His shadow repelled against the morning sunlight peeking through the curtains of our room, when he drew his gaze away in disinterest and made his hands of other use. His reaction was no better than that of last night, except this one had no words involved. Even with that, I couldn't tell the measure of his anger.
"Chris, I'm sorry." I took a step closer to him, he paid no attention to my voice and the space between us only grew ironically colder. As much as his gaze was buried into the dark face of the closet, I could spot the discomfort and fret in him when he avoided my presence. His movement became wilder by the moment, taking another step closer didn't seem like a wise take. He grabbed a hold of his clothes and stormed towards the door, but couldn't leave before glaring one last time at me.
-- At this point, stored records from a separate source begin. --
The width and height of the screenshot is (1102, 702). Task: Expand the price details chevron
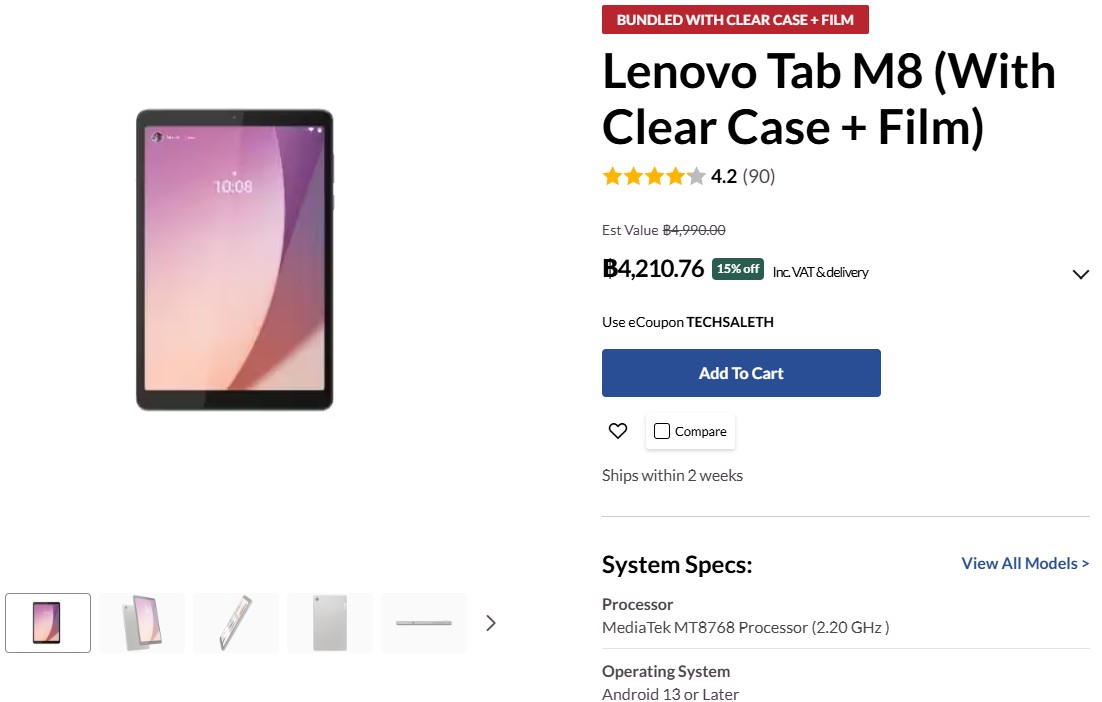pyautogui.click(x=1080, y=274)
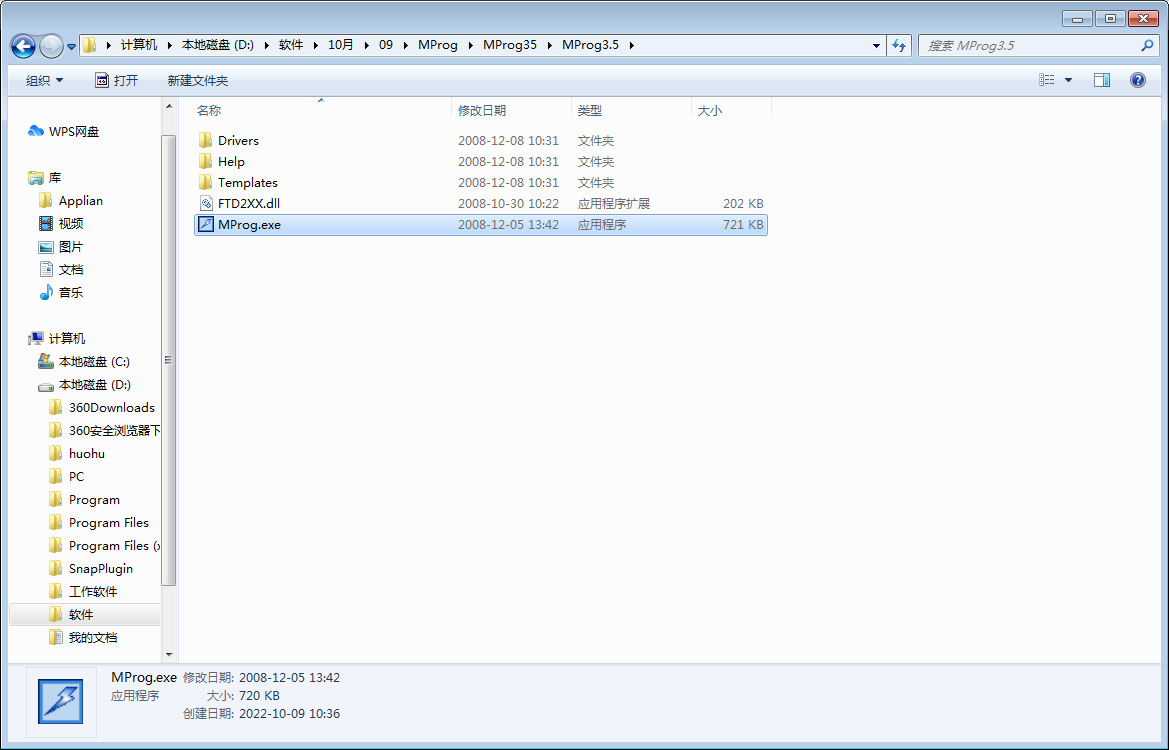This screenshot has height=750, width=1169.
Task: Expand the view options dropdown arrow
Action: 1068,80
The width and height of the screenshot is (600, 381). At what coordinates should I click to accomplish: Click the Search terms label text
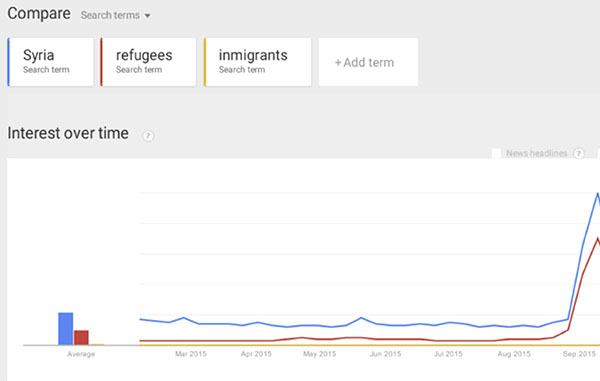pos(110,15)
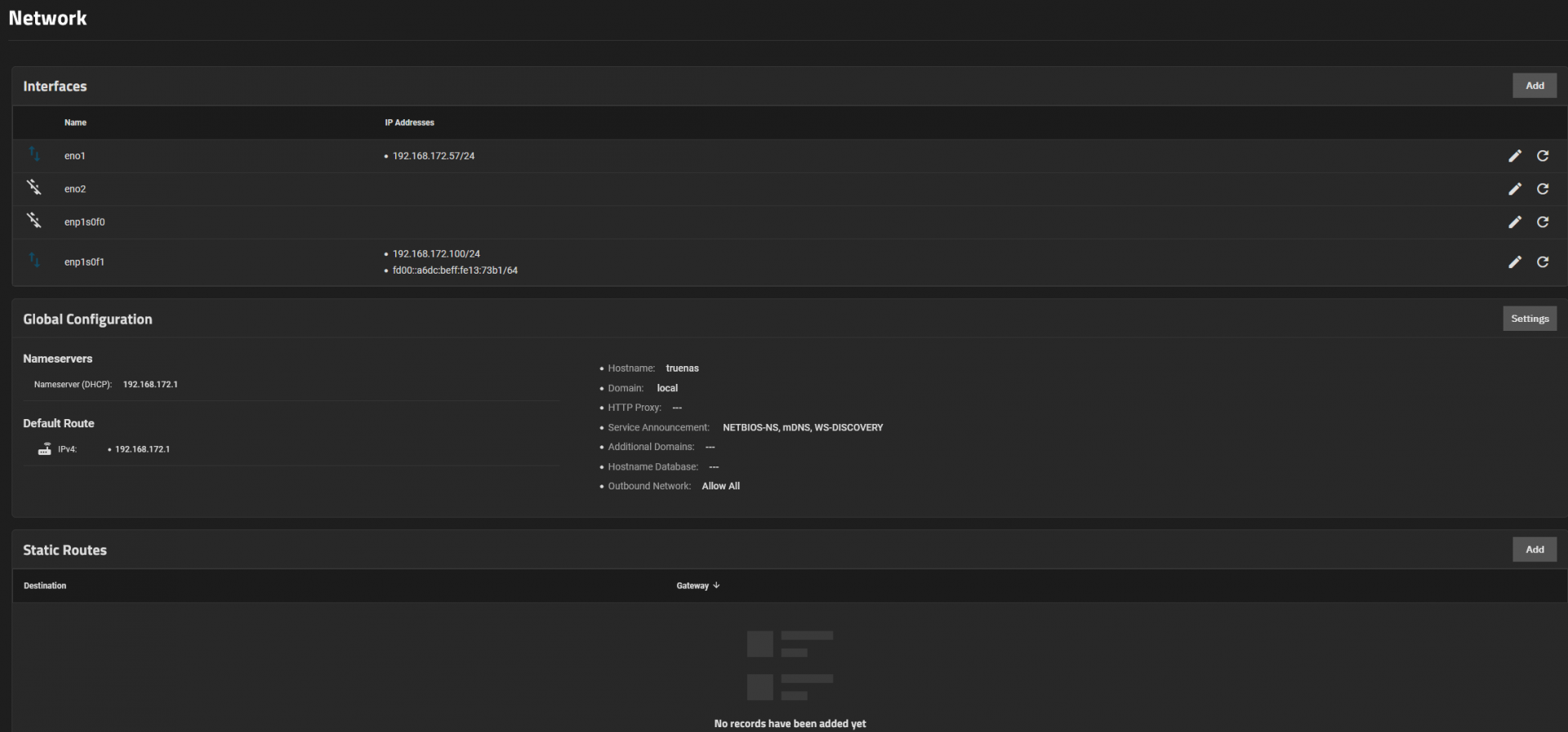Reset enp1s0f0 using the circular arrow icon

click(1542, 222)
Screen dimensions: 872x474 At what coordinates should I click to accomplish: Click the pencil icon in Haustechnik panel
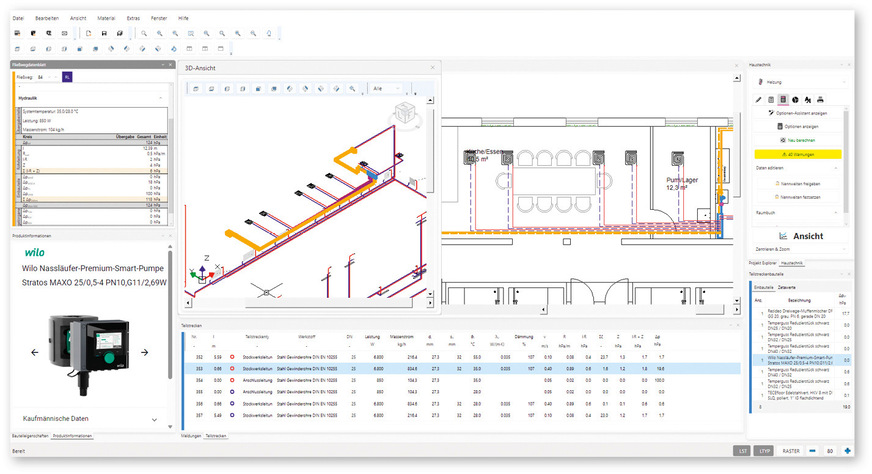(x=757, y=100)
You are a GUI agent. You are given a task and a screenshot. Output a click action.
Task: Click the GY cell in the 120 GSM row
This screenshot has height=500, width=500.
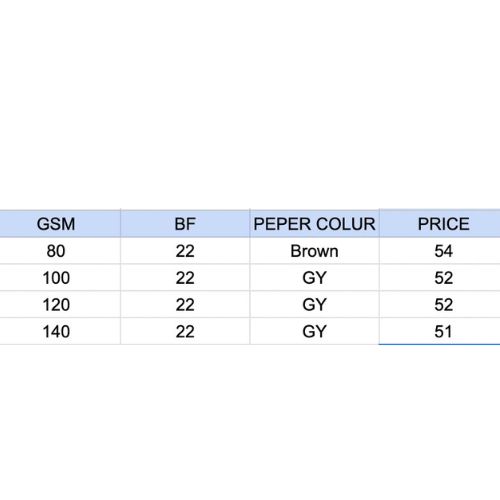314,304
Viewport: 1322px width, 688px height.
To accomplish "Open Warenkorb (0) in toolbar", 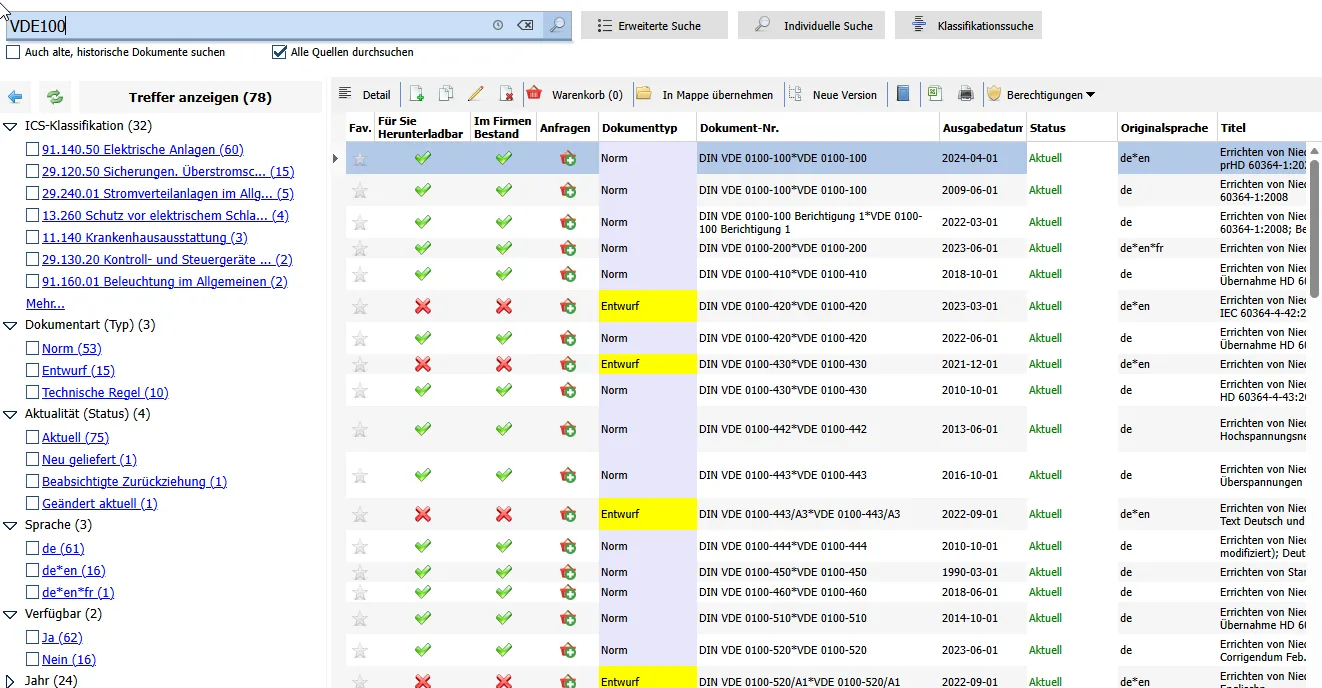I will point(576,95).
"You're unbelievable, you know?" He spat out. His rage turned into an aggressive chuckle when he couldn't find the exact words to express himself.
"I didn't mean it, please just-"
"Like hell you didn't, Danielle. Yet you stared right into my eyes as you spoke," His voice deepened and he restlessly struggled to fix his position and looked anywhere but at me as he tensely buttoned his shirt. His body had become so much more trim than the last time I'd paid attention to it that his shirt was a size too small.
How on earth didn't I realize this?
"Chris, just please calm down. Please!" My voice cracked as I uttered, "I'm trying to explain why I sa-"
"Don't tell me to calm down!" He raised his voice even louder then lunges his fist aggressively against the door.
"You'll hurt yourself," I subtly said behind shivering skin. I felt the need to cover my mouth as I spoke, it had already done much damage. It was not like Chris to resolve to violence, atleast not with me. Maybe I'd never pushed him over his limit.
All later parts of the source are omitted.